Die aktuell gute Konjunkturentwicklung darf angesichts der Risiken nicht darüber
hinwegtäuschen: Die Politik nimmt momentan eine Anleihe auf die Zukunft auf. Die
Investitionen sind strukturell deutlich schwächer als in anderen Industrieländern
(Deutschland seit 2004 etwa 18% des BIP, andere Industrieländer rund 21%). Bei
der öffentlichen Infrastruktur leben wir von der Substanz. Die Arbeitskosten steigen
merklich (z. B. Rente mit 63, Mütterrente, Mindestlohn, Frauenquote, Familienpflegezeit), die Energiekosten liegen höher als anderswo (ggü. den USA bis zu 3x teurer).
Mittlerweile investieren wieder mehr Unternehmen im Ausland, um Kosten zu sparen
(23%, 2013: 20%).
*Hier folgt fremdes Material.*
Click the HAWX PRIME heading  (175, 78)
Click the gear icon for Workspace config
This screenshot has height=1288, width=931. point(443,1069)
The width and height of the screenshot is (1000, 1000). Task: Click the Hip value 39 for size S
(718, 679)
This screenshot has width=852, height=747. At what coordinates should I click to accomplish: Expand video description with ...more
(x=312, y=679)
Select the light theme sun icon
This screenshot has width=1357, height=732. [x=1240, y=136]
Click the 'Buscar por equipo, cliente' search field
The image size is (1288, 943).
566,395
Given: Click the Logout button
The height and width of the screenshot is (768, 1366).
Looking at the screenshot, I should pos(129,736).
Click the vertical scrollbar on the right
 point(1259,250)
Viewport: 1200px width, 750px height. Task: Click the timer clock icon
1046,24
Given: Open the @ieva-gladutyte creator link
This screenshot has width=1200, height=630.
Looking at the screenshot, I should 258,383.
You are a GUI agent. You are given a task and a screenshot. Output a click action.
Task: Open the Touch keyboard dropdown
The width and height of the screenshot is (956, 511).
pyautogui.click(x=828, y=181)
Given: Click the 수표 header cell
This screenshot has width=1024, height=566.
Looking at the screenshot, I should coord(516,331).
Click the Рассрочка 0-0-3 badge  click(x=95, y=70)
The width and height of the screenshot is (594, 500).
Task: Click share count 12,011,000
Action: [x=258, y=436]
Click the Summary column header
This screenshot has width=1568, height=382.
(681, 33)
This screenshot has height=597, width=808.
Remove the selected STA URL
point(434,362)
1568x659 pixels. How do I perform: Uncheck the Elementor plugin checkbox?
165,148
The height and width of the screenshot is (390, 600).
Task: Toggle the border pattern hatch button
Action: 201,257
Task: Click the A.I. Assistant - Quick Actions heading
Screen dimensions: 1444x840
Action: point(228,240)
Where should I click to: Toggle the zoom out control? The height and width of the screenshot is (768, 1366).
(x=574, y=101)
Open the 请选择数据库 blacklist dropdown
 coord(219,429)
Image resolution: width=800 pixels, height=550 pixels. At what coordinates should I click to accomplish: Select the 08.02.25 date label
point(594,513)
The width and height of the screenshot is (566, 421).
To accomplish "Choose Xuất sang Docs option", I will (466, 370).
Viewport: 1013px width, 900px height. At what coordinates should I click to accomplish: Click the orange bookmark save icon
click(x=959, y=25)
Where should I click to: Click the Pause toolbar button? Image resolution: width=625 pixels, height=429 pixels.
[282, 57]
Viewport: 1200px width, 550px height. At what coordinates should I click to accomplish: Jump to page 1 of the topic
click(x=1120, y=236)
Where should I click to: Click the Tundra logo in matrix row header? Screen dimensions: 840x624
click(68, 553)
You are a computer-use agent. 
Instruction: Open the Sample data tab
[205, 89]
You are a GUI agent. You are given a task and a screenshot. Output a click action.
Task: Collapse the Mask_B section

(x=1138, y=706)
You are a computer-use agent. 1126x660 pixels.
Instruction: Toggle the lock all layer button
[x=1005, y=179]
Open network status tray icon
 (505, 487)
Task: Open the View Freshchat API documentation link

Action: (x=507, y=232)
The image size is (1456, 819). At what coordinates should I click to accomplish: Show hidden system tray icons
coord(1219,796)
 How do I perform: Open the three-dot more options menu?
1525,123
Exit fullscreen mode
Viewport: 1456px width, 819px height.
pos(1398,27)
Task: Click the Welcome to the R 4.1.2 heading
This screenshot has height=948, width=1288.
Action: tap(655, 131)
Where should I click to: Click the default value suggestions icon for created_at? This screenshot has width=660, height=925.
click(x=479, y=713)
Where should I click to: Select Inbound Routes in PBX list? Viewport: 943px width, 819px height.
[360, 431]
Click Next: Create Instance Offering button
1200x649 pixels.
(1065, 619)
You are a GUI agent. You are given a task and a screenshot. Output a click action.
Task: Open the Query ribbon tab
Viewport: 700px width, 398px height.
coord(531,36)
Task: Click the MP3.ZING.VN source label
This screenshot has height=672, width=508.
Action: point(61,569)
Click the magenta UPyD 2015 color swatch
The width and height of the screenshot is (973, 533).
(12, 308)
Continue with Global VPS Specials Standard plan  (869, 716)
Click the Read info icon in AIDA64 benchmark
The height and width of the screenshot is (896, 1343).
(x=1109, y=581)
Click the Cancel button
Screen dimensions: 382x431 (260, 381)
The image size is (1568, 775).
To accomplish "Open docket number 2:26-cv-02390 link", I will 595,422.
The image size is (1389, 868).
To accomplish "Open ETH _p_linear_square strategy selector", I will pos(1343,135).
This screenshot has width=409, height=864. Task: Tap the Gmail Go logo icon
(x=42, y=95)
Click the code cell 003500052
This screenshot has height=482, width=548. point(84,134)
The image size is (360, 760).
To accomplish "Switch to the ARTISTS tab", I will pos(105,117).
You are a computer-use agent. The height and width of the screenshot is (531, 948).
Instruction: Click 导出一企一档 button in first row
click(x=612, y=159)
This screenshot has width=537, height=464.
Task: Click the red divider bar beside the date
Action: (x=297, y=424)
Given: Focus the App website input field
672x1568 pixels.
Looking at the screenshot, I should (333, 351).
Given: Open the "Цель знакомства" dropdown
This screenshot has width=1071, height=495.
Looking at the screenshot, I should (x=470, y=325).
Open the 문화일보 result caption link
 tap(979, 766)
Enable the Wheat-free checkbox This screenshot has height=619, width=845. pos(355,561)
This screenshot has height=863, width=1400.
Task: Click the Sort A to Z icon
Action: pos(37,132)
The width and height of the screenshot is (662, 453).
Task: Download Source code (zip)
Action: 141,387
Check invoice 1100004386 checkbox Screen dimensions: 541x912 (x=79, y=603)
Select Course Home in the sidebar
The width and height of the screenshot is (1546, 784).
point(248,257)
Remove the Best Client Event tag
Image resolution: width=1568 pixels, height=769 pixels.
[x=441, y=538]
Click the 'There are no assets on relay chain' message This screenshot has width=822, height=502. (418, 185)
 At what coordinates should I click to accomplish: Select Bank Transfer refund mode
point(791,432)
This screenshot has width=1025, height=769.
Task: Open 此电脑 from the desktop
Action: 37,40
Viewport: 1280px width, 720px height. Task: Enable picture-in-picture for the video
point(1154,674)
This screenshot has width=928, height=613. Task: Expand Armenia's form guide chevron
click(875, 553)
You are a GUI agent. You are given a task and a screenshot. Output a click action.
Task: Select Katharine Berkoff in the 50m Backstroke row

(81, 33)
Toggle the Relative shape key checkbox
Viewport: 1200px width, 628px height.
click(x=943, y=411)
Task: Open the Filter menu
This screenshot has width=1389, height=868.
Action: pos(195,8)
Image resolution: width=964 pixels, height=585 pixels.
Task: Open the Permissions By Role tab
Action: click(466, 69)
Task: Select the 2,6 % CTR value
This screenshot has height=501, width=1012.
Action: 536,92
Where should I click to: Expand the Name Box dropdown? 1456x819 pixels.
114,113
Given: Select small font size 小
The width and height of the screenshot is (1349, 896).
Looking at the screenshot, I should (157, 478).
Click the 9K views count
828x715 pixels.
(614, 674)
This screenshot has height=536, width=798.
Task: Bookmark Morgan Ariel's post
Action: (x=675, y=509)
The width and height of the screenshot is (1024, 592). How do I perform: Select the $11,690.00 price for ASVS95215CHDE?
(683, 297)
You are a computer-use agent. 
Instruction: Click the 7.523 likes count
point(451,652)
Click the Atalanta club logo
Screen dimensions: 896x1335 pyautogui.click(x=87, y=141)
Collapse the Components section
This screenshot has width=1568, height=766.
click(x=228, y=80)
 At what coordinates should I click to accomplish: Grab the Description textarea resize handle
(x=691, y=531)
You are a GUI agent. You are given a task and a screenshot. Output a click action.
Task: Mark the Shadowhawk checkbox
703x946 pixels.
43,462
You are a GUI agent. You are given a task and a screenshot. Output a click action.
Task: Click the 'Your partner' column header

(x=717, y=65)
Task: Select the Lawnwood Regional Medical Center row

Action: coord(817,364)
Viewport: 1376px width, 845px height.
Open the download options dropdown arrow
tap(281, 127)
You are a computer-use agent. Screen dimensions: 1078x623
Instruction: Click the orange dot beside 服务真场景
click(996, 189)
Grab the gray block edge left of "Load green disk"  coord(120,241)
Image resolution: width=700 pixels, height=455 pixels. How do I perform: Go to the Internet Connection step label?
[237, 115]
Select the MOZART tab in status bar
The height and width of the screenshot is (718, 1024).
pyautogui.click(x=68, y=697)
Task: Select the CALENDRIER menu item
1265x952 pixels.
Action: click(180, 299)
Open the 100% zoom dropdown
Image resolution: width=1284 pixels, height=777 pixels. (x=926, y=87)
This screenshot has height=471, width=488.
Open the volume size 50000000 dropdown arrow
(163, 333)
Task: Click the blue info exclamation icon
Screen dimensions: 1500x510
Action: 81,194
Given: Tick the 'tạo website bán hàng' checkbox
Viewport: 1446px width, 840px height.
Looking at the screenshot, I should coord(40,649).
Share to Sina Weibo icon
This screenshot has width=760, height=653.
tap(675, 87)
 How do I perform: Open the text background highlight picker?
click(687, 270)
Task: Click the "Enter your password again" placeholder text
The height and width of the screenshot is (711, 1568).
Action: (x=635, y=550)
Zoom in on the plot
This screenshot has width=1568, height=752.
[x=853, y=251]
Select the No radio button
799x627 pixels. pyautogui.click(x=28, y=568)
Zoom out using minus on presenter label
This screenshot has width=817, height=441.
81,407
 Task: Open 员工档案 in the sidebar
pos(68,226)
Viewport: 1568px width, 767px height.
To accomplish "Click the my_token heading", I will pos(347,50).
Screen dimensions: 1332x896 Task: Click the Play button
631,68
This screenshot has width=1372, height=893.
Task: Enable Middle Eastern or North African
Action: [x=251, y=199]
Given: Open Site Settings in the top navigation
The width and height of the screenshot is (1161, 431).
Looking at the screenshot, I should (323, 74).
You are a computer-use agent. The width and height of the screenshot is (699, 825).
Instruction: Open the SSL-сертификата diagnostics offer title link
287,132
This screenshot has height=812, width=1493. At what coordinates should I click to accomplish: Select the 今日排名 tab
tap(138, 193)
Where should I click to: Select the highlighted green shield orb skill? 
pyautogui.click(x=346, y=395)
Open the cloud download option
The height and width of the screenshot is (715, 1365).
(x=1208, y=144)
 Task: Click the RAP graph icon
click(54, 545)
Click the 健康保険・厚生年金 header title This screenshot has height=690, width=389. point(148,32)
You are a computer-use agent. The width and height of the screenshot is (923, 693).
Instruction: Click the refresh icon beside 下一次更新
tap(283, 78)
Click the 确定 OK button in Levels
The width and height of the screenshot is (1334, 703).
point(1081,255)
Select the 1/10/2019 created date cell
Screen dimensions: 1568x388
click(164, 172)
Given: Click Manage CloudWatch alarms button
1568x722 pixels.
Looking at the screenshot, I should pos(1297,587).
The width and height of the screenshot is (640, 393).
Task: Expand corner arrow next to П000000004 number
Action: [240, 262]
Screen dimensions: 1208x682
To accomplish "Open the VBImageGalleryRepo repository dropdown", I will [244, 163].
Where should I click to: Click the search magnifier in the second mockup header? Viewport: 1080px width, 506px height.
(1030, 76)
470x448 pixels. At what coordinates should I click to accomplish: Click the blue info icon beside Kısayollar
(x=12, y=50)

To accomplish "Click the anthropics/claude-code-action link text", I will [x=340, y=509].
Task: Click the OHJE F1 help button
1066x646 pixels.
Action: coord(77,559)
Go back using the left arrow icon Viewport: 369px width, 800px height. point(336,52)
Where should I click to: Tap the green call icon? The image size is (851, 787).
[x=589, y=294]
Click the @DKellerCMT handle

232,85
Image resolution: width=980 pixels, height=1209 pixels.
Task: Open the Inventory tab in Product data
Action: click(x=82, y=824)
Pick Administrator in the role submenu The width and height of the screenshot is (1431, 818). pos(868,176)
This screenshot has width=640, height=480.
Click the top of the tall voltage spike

Der heimische Standort verliert an Attraktivität.
Die Politik muss dringend wieder gegensteuern: kurzfristig mit einem Belastungsstopp und echtem Bürokratieabbau (Echtes „One in, one out“ statt “Ten in - None
out": Elektroschrottentsorgung, Frauenquote, Entgeltgleichheitsgesetz, Regulierung
bei Zeitarbeit und Werkverträgen, Mindestlohndokumentation – statt dessen Verkürzung der Aufbewahrungsfristen, Anhebung der Grenze für die Abschreibung geringwertiger Wirtschaftsgüter, monatliche Umsatzsteuervoranmeldung für Existenzgründer, Abschaffung des Formulars für die Einnahme-Überschuss-Rechnung) und mittelfristig mit deutlich mehr öffentlichen Investitionen sowie mit besseren Rahmenbedingen für private Investitionsprojekte.